L’Italia è fra questi. Vedremo cosa succederà i prossimi 28 e 29 dicembre, quando verranno messi all’asta titoli italiani sia a breve che a medio termine. Ma il vero banco di prova ci aspetta nel primo trimestre del 2012, quando le banche dell’Eurozona dovranno rinnovare i titoli in scadenza da gennaio a marzo per circa 130 miliardi di euro.

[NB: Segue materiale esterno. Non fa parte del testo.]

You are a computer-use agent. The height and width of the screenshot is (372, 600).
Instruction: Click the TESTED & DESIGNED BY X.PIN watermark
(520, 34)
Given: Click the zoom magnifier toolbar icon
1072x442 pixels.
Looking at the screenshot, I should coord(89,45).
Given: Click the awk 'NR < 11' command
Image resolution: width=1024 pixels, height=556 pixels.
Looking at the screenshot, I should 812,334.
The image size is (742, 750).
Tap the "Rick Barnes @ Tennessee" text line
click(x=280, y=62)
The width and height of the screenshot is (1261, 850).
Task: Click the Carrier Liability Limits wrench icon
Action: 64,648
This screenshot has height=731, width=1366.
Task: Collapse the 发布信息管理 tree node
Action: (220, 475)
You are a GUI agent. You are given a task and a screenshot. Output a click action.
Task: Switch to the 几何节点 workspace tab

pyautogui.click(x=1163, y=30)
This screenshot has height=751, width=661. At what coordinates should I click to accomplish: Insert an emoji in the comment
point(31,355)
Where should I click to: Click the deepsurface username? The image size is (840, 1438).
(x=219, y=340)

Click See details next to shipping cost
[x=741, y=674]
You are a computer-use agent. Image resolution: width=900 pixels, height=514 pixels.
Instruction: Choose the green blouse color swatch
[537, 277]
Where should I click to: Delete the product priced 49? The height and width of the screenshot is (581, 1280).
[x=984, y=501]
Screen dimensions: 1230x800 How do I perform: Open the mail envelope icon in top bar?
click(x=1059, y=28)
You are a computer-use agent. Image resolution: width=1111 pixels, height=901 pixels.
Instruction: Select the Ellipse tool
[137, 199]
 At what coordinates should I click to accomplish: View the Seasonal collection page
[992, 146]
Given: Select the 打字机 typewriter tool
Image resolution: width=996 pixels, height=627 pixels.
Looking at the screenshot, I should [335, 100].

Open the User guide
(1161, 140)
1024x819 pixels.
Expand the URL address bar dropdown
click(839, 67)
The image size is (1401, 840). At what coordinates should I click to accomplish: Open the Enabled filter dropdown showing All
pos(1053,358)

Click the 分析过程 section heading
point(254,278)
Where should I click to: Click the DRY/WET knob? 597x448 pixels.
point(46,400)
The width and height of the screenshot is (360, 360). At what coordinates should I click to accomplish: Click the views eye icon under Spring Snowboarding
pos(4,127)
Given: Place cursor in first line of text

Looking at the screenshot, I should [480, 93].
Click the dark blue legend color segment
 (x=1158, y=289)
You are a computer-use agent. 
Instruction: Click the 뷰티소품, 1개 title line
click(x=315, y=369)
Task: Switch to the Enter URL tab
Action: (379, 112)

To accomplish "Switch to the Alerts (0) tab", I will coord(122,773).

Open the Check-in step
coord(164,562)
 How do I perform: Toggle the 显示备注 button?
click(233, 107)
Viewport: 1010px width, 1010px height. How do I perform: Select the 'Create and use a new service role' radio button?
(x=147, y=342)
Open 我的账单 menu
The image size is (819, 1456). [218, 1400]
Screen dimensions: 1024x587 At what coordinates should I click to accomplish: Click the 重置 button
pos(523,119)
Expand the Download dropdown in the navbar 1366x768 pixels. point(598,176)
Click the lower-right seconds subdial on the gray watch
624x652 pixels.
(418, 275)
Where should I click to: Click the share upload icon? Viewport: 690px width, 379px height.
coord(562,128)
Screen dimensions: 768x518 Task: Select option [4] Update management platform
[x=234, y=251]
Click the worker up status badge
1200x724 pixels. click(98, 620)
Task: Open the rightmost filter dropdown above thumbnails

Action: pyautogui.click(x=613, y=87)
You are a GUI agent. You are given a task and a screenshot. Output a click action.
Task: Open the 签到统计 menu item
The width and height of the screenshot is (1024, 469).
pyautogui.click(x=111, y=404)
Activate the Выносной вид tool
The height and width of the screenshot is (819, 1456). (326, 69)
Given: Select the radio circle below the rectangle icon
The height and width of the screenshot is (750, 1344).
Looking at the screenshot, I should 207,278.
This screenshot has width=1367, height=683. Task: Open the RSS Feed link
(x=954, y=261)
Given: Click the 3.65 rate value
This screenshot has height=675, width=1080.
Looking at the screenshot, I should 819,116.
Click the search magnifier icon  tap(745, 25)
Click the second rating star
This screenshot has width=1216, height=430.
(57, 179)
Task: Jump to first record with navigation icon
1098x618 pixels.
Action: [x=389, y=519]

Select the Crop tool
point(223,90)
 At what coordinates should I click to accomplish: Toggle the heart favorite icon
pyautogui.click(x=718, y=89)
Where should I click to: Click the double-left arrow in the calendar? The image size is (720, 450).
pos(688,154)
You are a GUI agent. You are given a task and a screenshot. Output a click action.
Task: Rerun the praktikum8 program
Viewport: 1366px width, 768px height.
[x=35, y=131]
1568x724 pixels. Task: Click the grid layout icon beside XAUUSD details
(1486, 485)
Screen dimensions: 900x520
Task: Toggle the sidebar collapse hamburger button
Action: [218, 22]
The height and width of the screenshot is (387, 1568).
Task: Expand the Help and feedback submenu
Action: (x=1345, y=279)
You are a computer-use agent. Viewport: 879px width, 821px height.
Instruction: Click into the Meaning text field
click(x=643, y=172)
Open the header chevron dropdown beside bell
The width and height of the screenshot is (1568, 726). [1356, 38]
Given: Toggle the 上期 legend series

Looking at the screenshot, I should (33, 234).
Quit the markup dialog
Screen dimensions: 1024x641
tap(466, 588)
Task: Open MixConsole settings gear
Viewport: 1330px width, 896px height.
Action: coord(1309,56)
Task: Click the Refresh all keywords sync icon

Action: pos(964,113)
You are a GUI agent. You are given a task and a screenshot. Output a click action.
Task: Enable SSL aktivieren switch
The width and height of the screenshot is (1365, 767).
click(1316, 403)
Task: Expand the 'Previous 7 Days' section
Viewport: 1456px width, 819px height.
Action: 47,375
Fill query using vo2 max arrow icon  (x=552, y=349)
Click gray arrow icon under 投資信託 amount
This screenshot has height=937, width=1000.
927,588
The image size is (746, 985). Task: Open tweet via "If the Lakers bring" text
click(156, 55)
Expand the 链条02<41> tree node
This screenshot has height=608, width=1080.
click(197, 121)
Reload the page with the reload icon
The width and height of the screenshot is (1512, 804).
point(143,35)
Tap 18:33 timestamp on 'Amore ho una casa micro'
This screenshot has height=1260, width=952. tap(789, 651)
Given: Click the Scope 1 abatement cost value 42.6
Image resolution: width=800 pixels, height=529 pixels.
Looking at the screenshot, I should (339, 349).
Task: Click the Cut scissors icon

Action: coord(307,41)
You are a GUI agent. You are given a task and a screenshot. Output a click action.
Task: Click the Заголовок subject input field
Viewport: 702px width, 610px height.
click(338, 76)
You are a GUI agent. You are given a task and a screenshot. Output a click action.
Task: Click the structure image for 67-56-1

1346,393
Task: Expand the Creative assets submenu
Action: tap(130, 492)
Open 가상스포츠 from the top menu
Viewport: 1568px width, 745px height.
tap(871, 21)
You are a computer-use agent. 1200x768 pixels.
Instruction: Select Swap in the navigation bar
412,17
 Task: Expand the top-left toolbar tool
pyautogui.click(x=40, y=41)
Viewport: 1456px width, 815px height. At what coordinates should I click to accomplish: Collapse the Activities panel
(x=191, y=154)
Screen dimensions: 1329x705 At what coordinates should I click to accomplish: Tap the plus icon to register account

Vista la reazione molto blanda dei famigerati mercati alla apertura di credito triennale in quantità illimitata della Bce, al modico tasso dell’1%, non c’è da stare allegri. Le Idi di Marzo non si preannunciano favorevoli. Probabilmente dimostreranno quanto si può perfettamente capire in anticipo. Prestare denaro alle banche non è una valida alternativa alla cosa che più urgentemente si sarebbe dovuto fare: modificare lo statuto della Bce per permettere alla stessa di essere prestatore in ultima istanza nei confronti degli stati in difficoltà. Non basta infatti che la Bce presti denaro alle banche, perché questo entri nel circolo economico. Né di per sé la liquidità fa fiorire l’economia reale, se non si rompe il mantra dell’austerità e del pareggio di bilancio. E ancora non di semplice crescita abbiamo bisogno, ma di una crescita di nuova qualità, socialmente e ambientalmente compatibile, capace anche di riorientare i consumi. Tutte cose fuori dall’orizzonte dei due Mario, quello che governa la Bce e quello che la rappresenta a capo del governo dell’Italia.